[SHORT TASK]
Render every line of the entries below as a Markdown table with the columns Row and Entry line, skipping blank lines and omitting the pictures.

[GIVEN DATA]
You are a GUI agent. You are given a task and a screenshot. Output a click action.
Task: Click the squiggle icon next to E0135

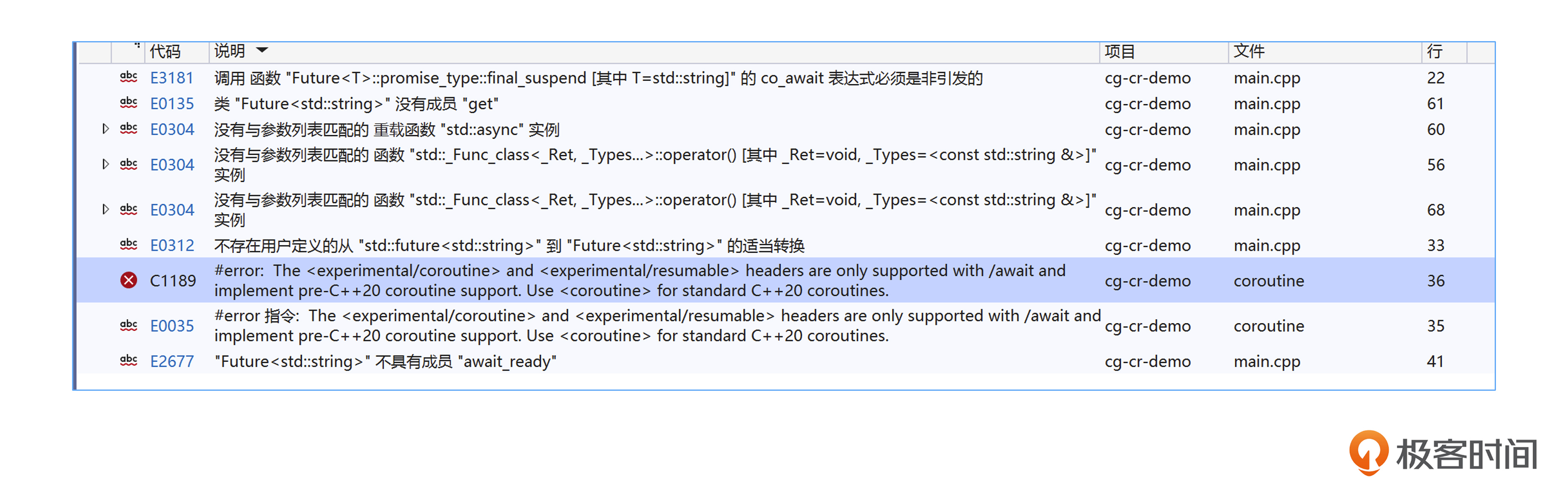click(128, 103)
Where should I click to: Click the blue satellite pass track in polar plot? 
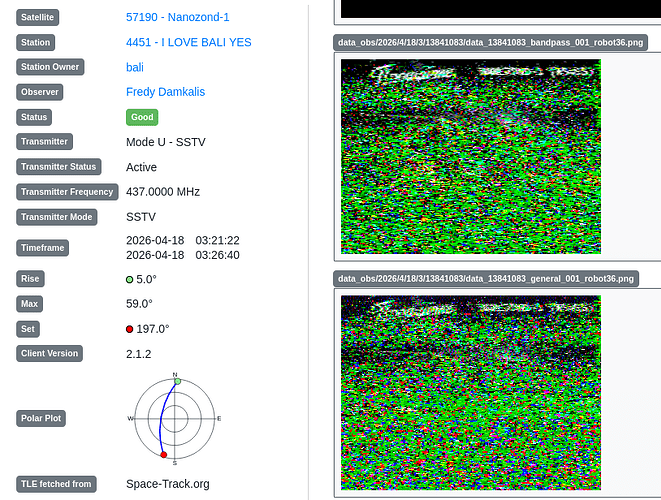pos(161,417)
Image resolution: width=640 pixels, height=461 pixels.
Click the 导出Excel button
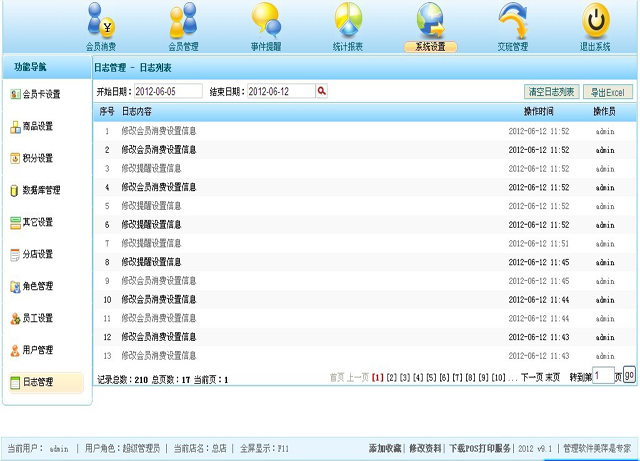pyautogui.click(x=608, y=92)
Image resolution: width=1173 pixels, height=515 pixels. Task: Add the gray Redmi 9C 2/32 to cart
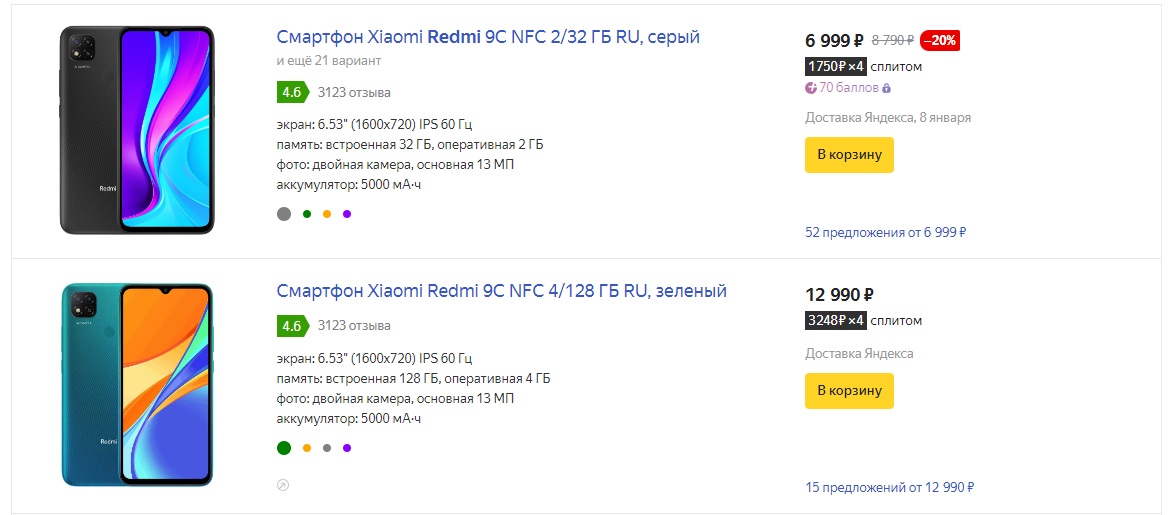point(849,155)
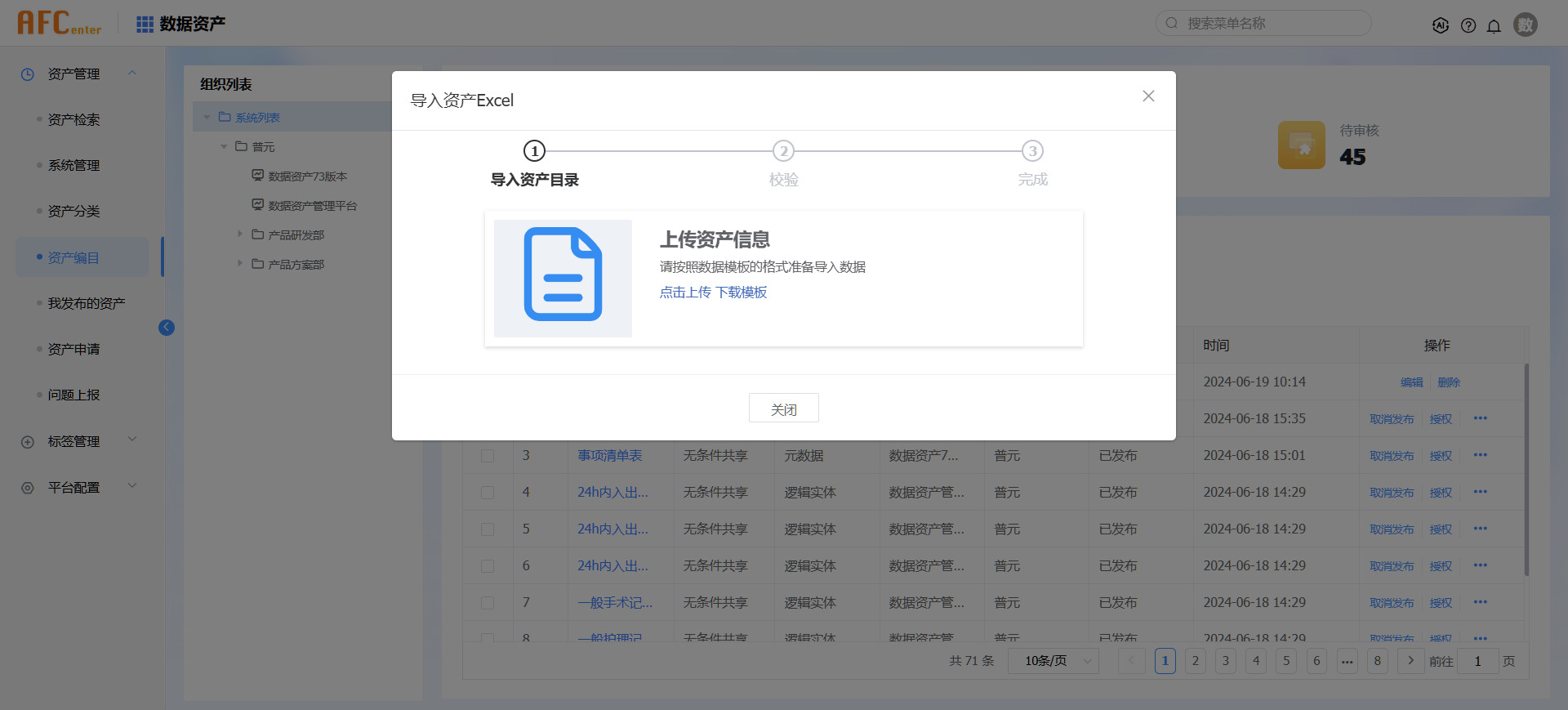The image size is (1568, 710).
Task: Click the 点击上传 link
Action: pos(684,292)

[FULL SOLUTION]
| Row | Entry line |
|---|---|
| 1 | You are a GUI agent. You are given a task and a screenshot. Output a click action. |
| 2 | Task: Click the squiggle icon next to E0135 |
| 3 | click(128, 103) |
| 4 | Where should I click to: Click the blue satellite pass track in polar plot?  |
| 5 | pos(161,417) |
| 6 | Image resolution: width=640 pixels, height=461 pixels. |
| 7 | Click the 导出Excel button |
| 8 | pyautogui.click(x=608, y=92) |
| 9 | Image resolution: width=1173 pixels, height=515 pixels. Task: Add the gray Redmi 9C 2/32 to cart |
| 10 | point(849,155) |
| 11 | The image size is (1568, 710). |
| 12 | Task: Click the 点击上传 link |
| 13 | Action: pos(684,292) |